Le soir est maintenant bien tombé (pour rappel nous sommes au cœur de l’hiver, il est un peu plus de 17 h 50). Nous rebroussons chemin mais il faut traverser à nouveau le chenal dans lequel la marée remonte peu à peu. Eric et Vivien traversent, je les suis et…. Soudain, un trou me fait perdre l’équilibre. Je me retrouve allongée, toute habillée, dans le chenal. Je perds mes chaussures que j’avais en main car il faut absolument que je me relève. Mes mains s’enfoncent dans le sable, je bois la tasse… Heureusement, Vivien se porte à mon secours et m’aide à reprendre pied. Bilan : trempée de la tête aux pieds, chaussures de marche inutilisables en l’état, téléphone dans la poche de mon kway…mais heureusement pas d’appareil photo autour du cou ! Vive Galanga , notre van ! Il transporte fidèlement ma petite valise chaque jour. Je me change donc sur le parking, à la lueur des lampes frontales et j’enfile de simples ballerines ! AH, j’ai bien fait le feu d’artifice en Nouvelle Zélande !!!! Résultat des courses : nous sommes les derniers à quitter le parking, direction notre AirBnB de la nuit à Thames, chez Alison. C’est un logement très simple, dans un quartier résidentiel.

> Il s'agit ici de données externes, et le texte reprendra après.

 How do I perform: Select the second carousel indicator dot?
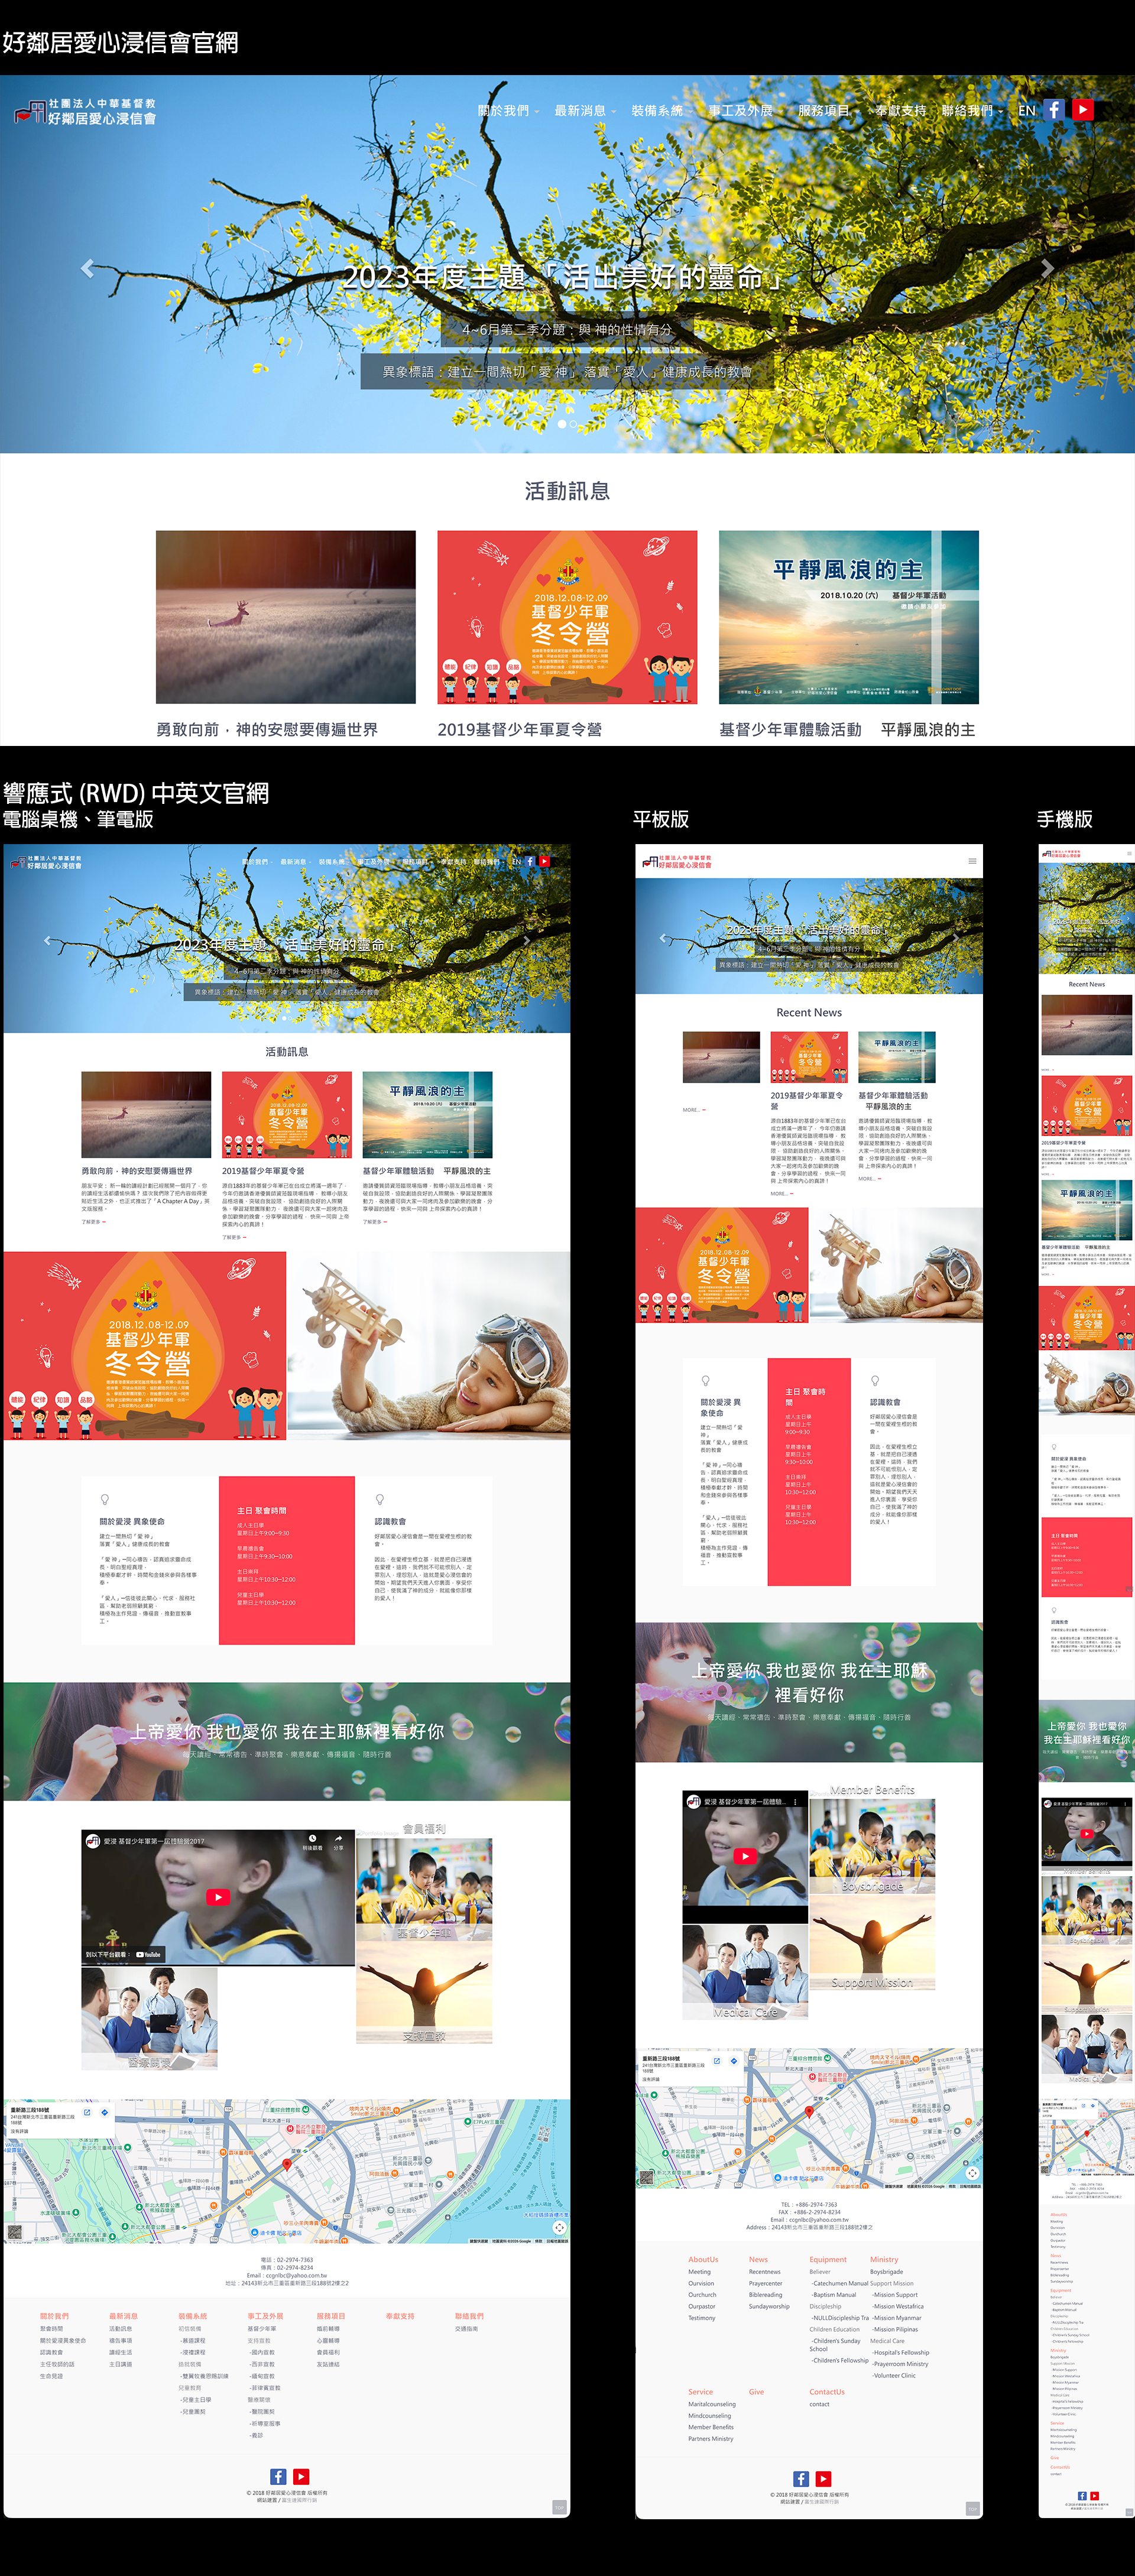pos(574,424)
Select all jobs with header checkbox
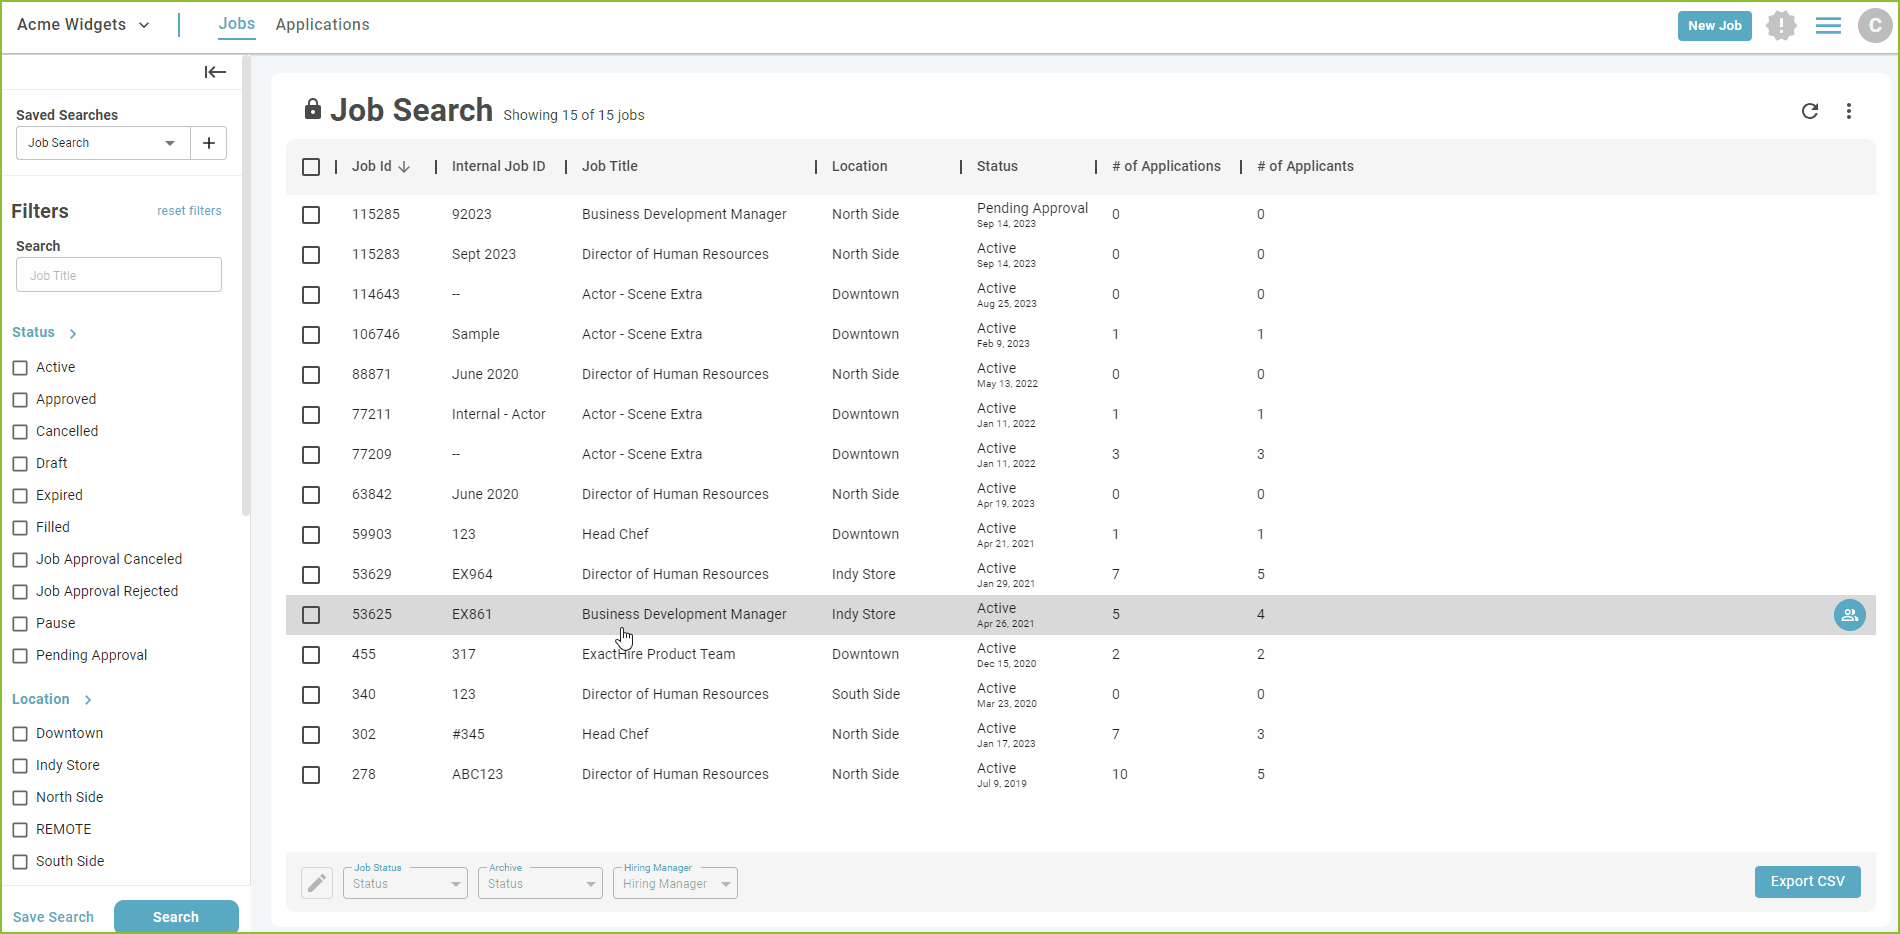Image resolution: width=1900 pixels, height=934 pixels. pos(311,167)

Nous lui expliquons ma mésaventure mais elle ne nous propose que d’aller au marché le lendemain à 8h pour acheter de nouvelles chaussures ou de mettre les miennes à sécher sur un chauffe – eau froid… Je préfère les placer contre l’unique radiateur à bain d’huile de la maison, placé….dans le couloir !!! J’y mets dessus mon écharpe et mes gants et laisse blouson, pull, pantalon trempés, dans des sacs plastiques, dans la voiture. On avisera demain… Au moment où elle va se coucher, nous préparons la suite de notre voyage. Elle décide de couper le chauffage du séjour, nous n’avons pas vraiment apprécié ! Elle a gagné quelques points dans notre estime car la douche était chaude (mais pas la salle de bain), avait de la pression (c’est loin d’être le cas partout), et que le petit déjeuner compris dans la prestation, était presque correct avec une salade de fruits et 6 toasts pour nous 4… Vous imaginez l’appétit de Vivien.